When you open up a business book, the very first thing it will tell you is that you need to have a business plan ready before you can start your business. Well, this doesn't exactly hold true when it comes to freelancing. In fact, business plans tend to be completely useless, if not harmful, in the freelance world.
It is interesting to note that bigger companies are realizing this, too. So, why don't freelancers need business plans anymore? How are they more harmful than beneficial in today's day and age?
It is Nothing But an Excuse
A lot of people want to start a personal business, but are scared to start. Because of this, they choose to take some time off planning things first. As a matter of fact, a lot of these people keep planning so much that they never actually start the business in the end.
One of my friends has been working on a business plan for three years now. Three whole years. He hasn't even realized that he could have built a highly successful freelance business by now because he is crippled by the words of a business book. How sad is that?
I have personally always loved jumping into things head-first. Although I usually don't mind planning things out, I am have no excuses, anxiety or procrastination issues when it comes to business. If you are looking forward to starting your own business, then do it now. Half a year from now, that excitement might be gone or your enthusiasm might get murdered by stagnation. Think it out.
The Real World Has No Need for It
In the real world, business plans mean nothing. Although it is nice to keep track of your goals, business plans are nothing but mere guesses. They guess where you could be half a year from now, three years from now, etc. Unfortunately, plans hardly ever pull through, so why waste so much time guessing in the first place?
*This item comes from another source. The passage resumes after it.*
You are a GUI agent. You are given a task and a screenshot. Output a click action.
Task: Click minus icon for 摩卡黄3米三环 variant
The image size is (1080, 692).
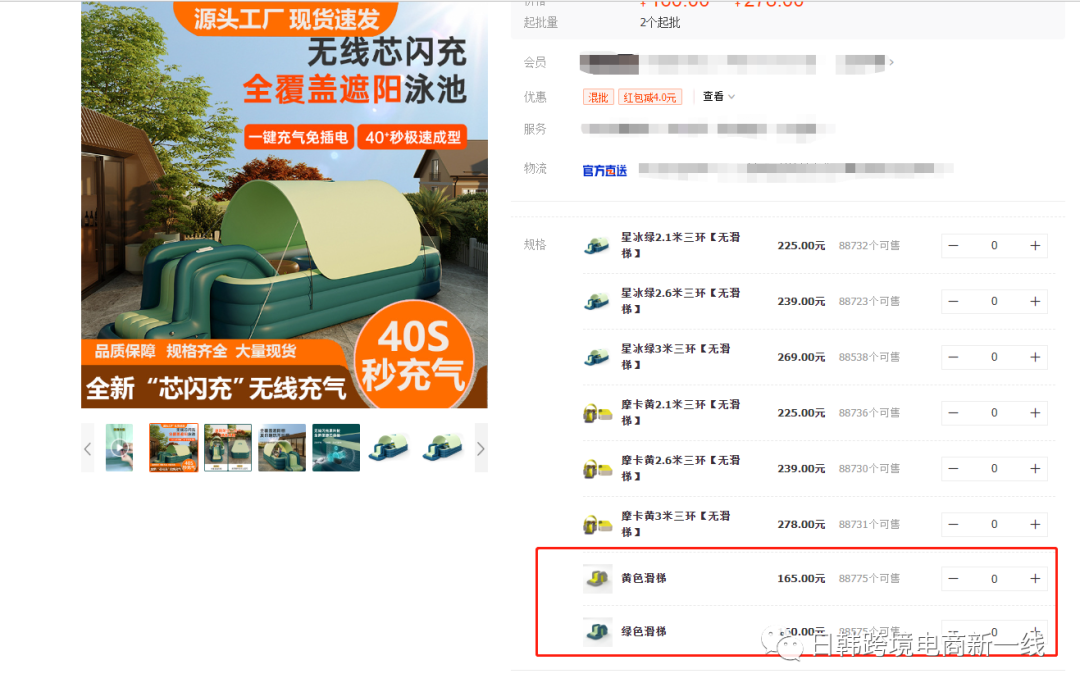[953, 524]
Another reason why it's useless is the fact that it's just paper. You write it down or type it out and print it, and then hide it in a drawer for the rest of your life. You might hang it up somewhere, but what are the actual chances of you looking at it again once you have client duties to think about? Nil.
It Can Stop You From Succeeding
Business plans can kill your chances of success if you keep trying to stay on their tracks. What are you supposed to do if success comes much faster than you originally planned? Business plans can actually cripple you if you don't raise rates as needed, don't fire clients as needed or don't reduce your hours as needed because of them.
It would be vital to note that business plans should never have the final word anyway. So, if you simply can't live without a plan, make sure you rewrite it every few months to make changes appropriate to your actual business as it goes.
Making Actual Goals
It might seem like there is no difference between writing a plan and making actual goals, but you can actually strive to achieve your goals. Goals come with steps of action that you can take on a daily basis to reach them as needed. They come with deadlines.
Goals are actually much better than business plans since you can update and change them with ease and you won't forget them, either. Goals are always there and they are what you will run your business for in the first place.
So, how can you actual achievable goals? The secret would be to pick an easy goal that you can achieve, yet one that is tough enough to have to work for. You can make a goal of making $1,000,000 this year through freelance design, but that would be very hard to achieve without fame. Conversely, making $100,000 is a very achievable goal, provided you put in a lot of perseverance and work into it.
Now, how can you make $100,000? First of all, you have to think about your rates. With your rates today, how much time would you need to reach your goal? Can it be achieved? If not, you might have to raise those rates. Also, which clients would you like to serve? Will they be able to support the new rates?
Once you have decided on your rates, clients and hours, you have to place your goals in an area that you see everyday, so you can take actionable steps towards them. It would be smart to break down your annual goal into smaller goals by month. So, if your goal is to earn $100,000 this year, you can aim to make $8,333 a month. Breaking down your goals will also make everything less daunting. Plus, it will give you check-in points to remind you of your goals. Now all you have to do is take these steps and add them into your regular schedule, so you can treat it as you do any regular business task. Good luck!